Zulip Chat Archive

Stream: lean4

Topic: When are Arrays faster than Lists (and vice versa)?


Thomas Murrills (Mar 19 2023 at 21:36):

In particular there are these pieces of insight from the docs which I'd appreciate help in understanding (which might be obvious if I actually had a CS background):

Arrays perform best when unshared; as long as they are used "linearly" all updates will be performed destructively on the array, so it has comparable performance to mutable arrays in imperative programming languages.

List α works well as a persistent data structure, when many copies of the tail are shared. When the value is not shared, Array α will have better performance because it can do destructive updates.

What does it mean to be "shared"? I mean, intuitively, I can guess that it means "used by multiple processes" or "appearing in multiple expressions" somehow, but more importantly, how do you actually tell if you're sharing something or not by looking at the code? What does sharing mean precisely in this context?

Likewise, what's ""linearly"" alluding to here?

Alex Keizer (Mar 19 2023 at 21:48):

The basic distinction is whether you care about old values after mutation. Using something linearly roughly means using it only once. For example,

let xs := [3,4,5]
let ys := 2 :: xs
let zs := 1 :: xs

Here, xs is a shared tail of ys and zs, so it is not used linearly.

let xs1 := #[5]
let xs2 := xs1.push 4
let xs3 := xs2.push 3
let xs4 := xs3.push 2

Here, we use values xs1, xs2, xs3 only once. So, even though these are different variables, the compiler is free to destroy the old values (we never look at them again) and do in-place mutation.
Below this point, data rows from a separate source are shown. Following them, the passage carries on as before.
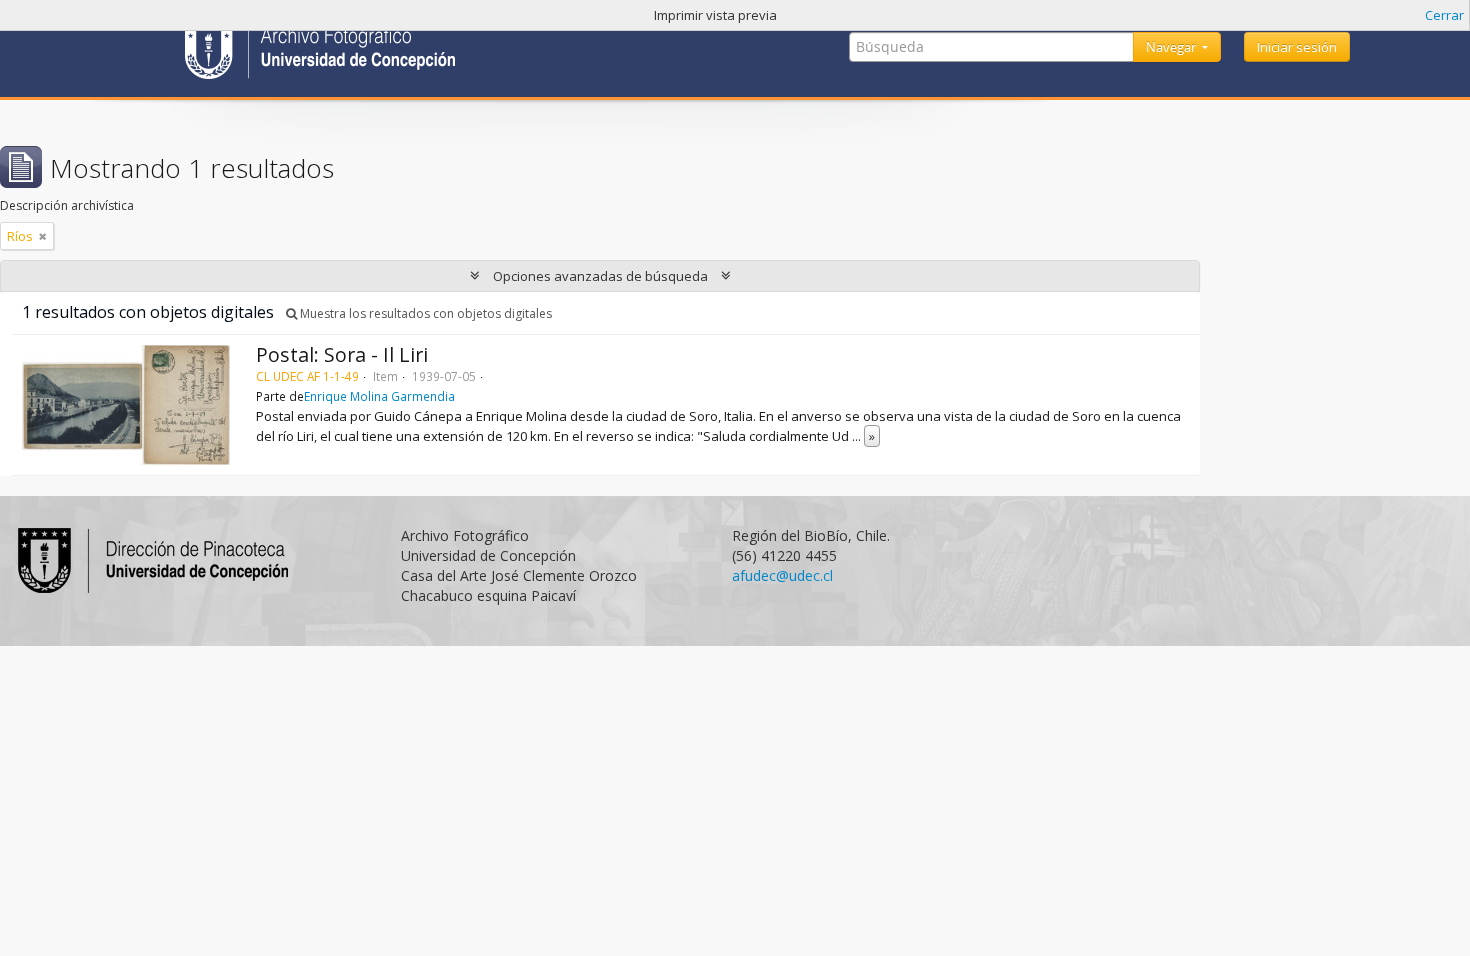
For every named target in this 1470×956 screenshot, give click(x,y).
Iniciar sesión (1297, 47)
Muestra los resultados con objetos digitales (424, 313)
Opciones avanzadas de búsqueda (600, 276)
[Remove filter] (43, 236)
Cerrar (1444, 15)
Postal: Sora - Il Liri (342, 354)
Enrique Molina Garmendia (379, 396)
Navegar (1172, 47)
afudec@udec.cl (782, 575)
Thomas Murrills (Mar 19 2023 at 21:57):

Hmm, okay, thanks! I think the root of my confusion here might've sprung from not knowing how the compiler/flow of computation works at a deeper level...for example, if we have just

let xs := [3,4,5]
let ys := 2 :: xs

(no zs) we do still care about xs—it's just inside of ys. But I gather a "future use" of ys here doesn't count as a "future use" of {xs as a variable}...or rather, all future uses of xs in this way factor through uses of ys, so the compiler can forget about xs. (Something about reference counting?)

Wojciech Nawrocki (Mar 20 2023 at 02:10):

@Thomas Murrills that's right, as long as you never use xs again (in code! using it again to specify Properties is okay), it counts as linear use (strictly speaking 'linear' means exactly once, to ensure that values can be overwritten in-place we just need 'affine' which means at most once; but if we never use the value then it may as well not exist, so saying 'linear' also makes sense).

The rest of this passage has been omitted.